## The task
Starting at the line that has "Given: Open the chart settings gear" and running through the end of the records, format that stretch as a two-column CSV with the headers input and output. Put each text and its answer in one quoted field apiece, with line breaks turned into spaces, and leave the pictures out.
———
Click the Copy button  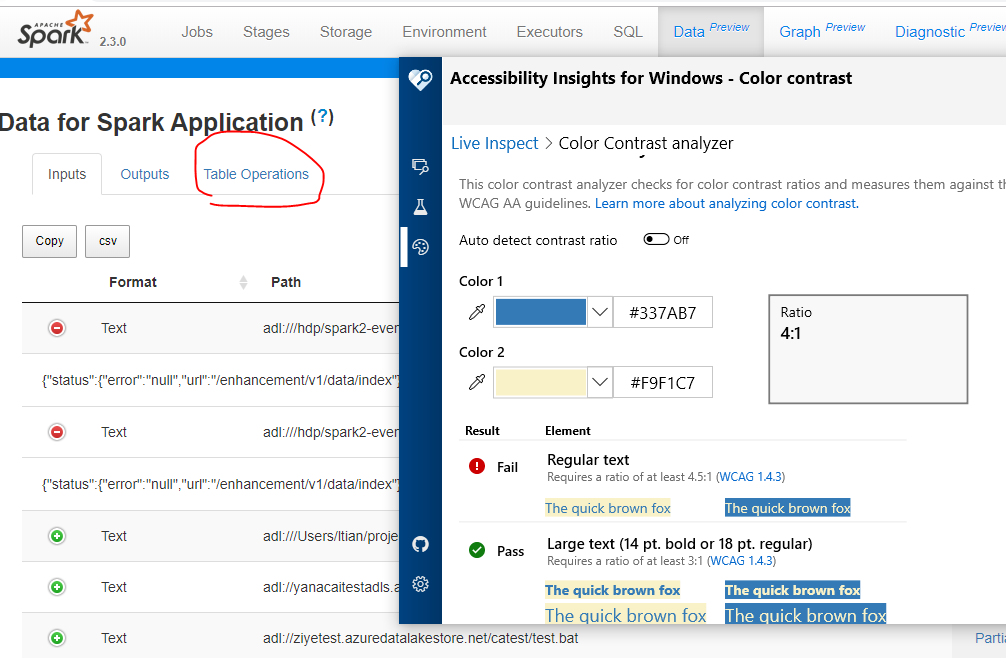[x=49, y=241]
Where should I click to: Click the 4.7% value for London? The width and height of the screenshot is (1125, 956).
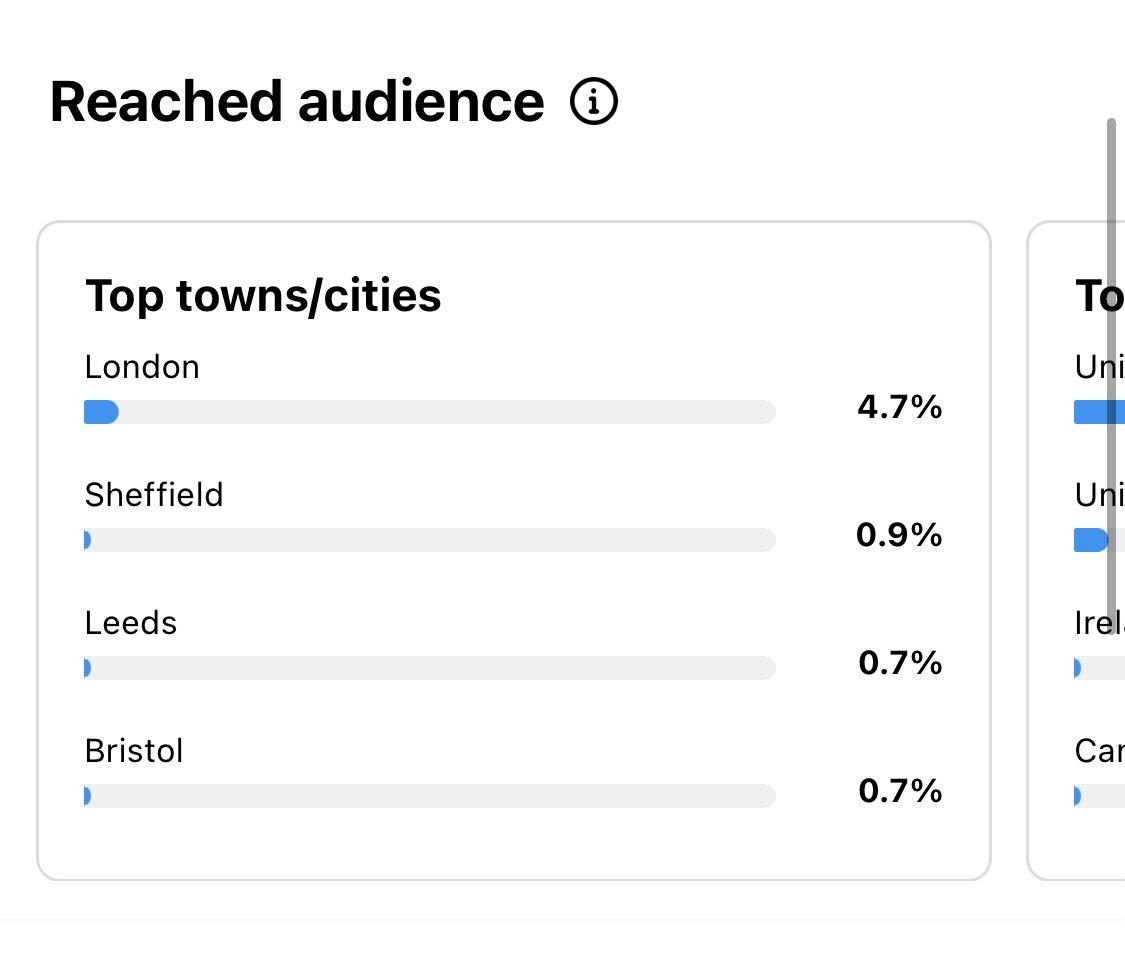coord(899,407)
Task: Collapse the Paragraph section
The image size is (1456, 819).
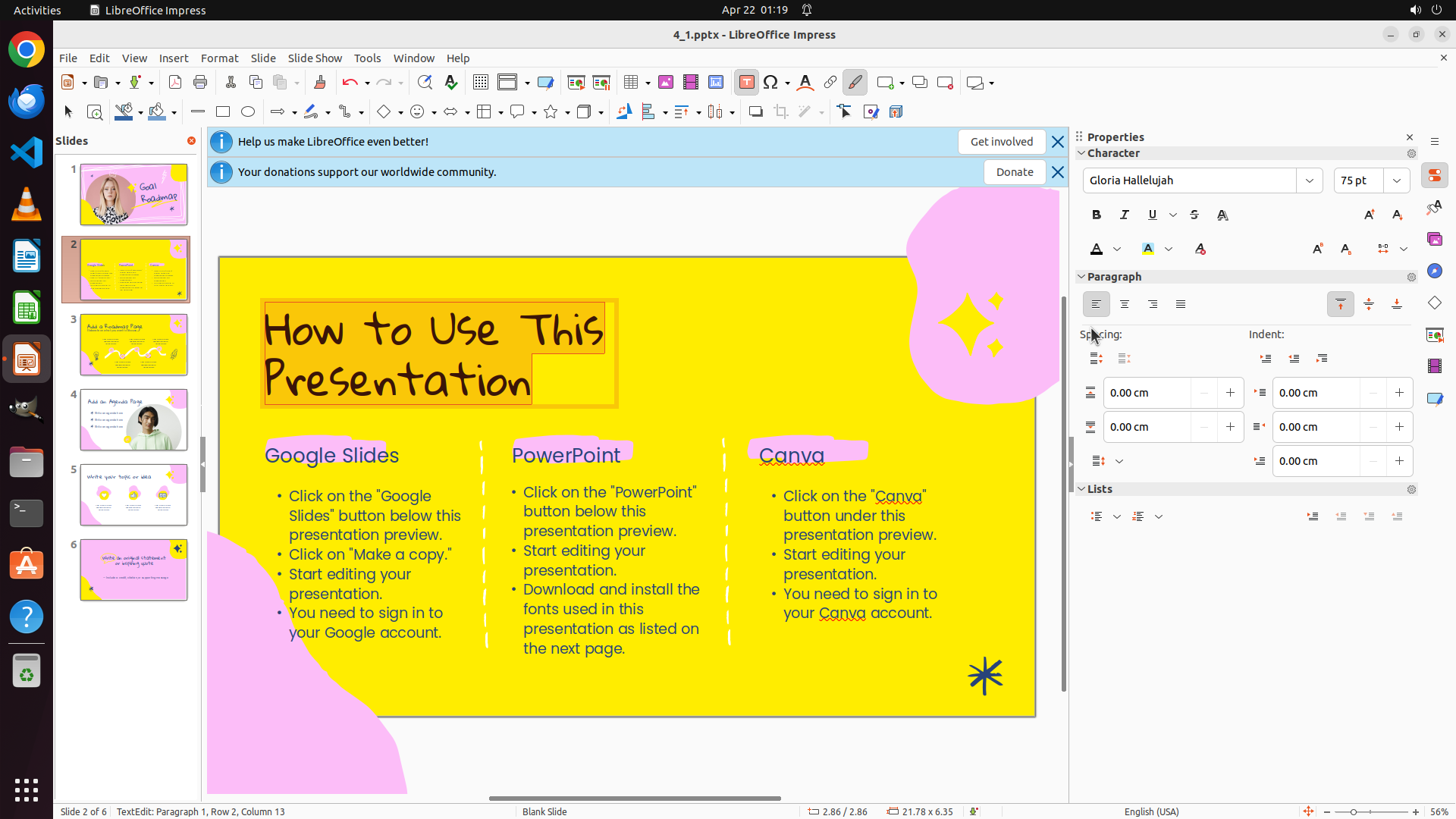Action: [1082, 277]
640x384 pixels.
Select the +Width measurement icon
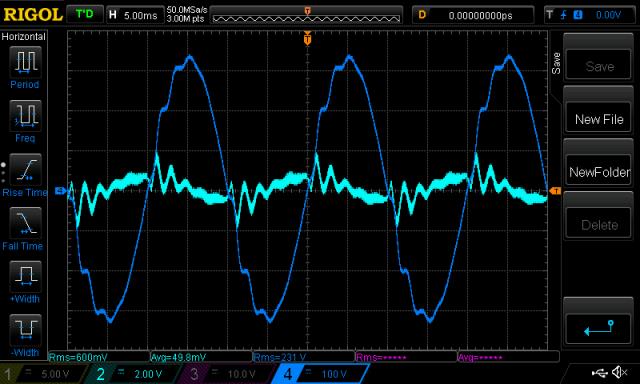click(x=25, y=277)
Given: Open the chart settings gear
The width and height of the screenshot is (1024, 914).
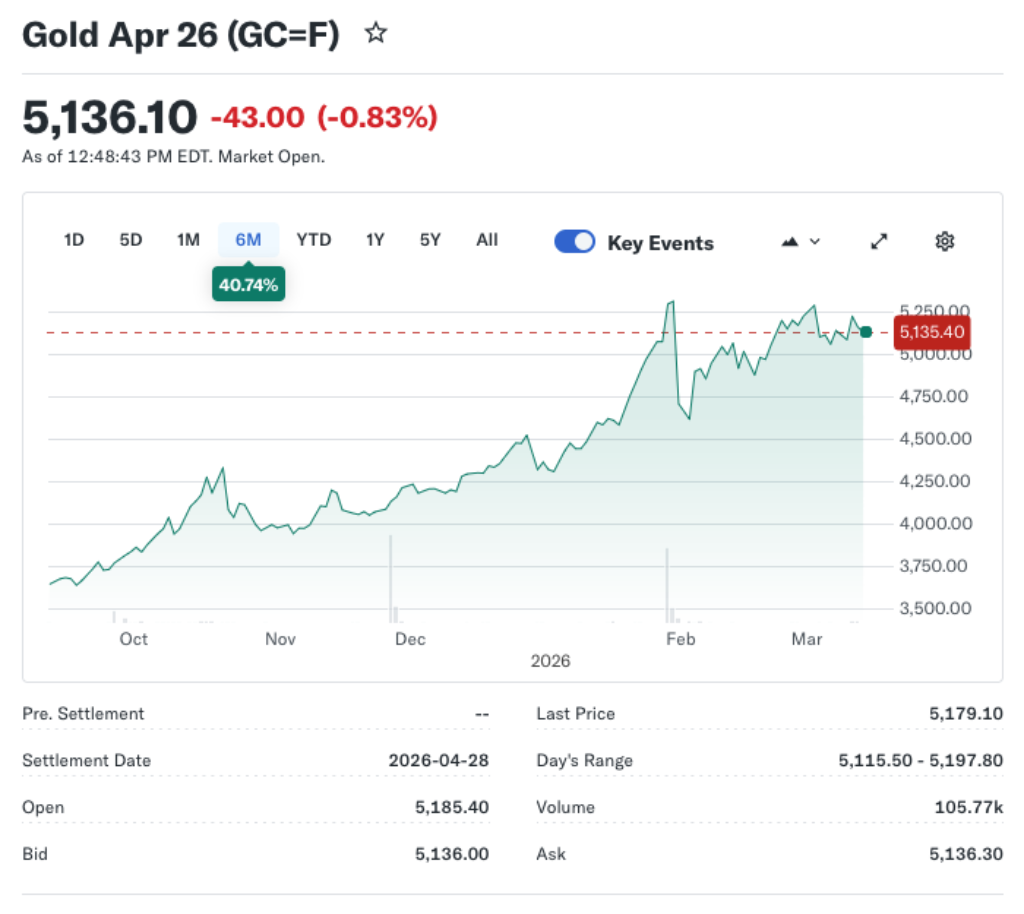Looking at the screenshot, I should pos(944,241).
———
## Problem solution
input,output
"Given: Open the chart settings gear The width and height of the screenshot is (1024, 914).","Looking at the screenshot, I should pos(944,241)."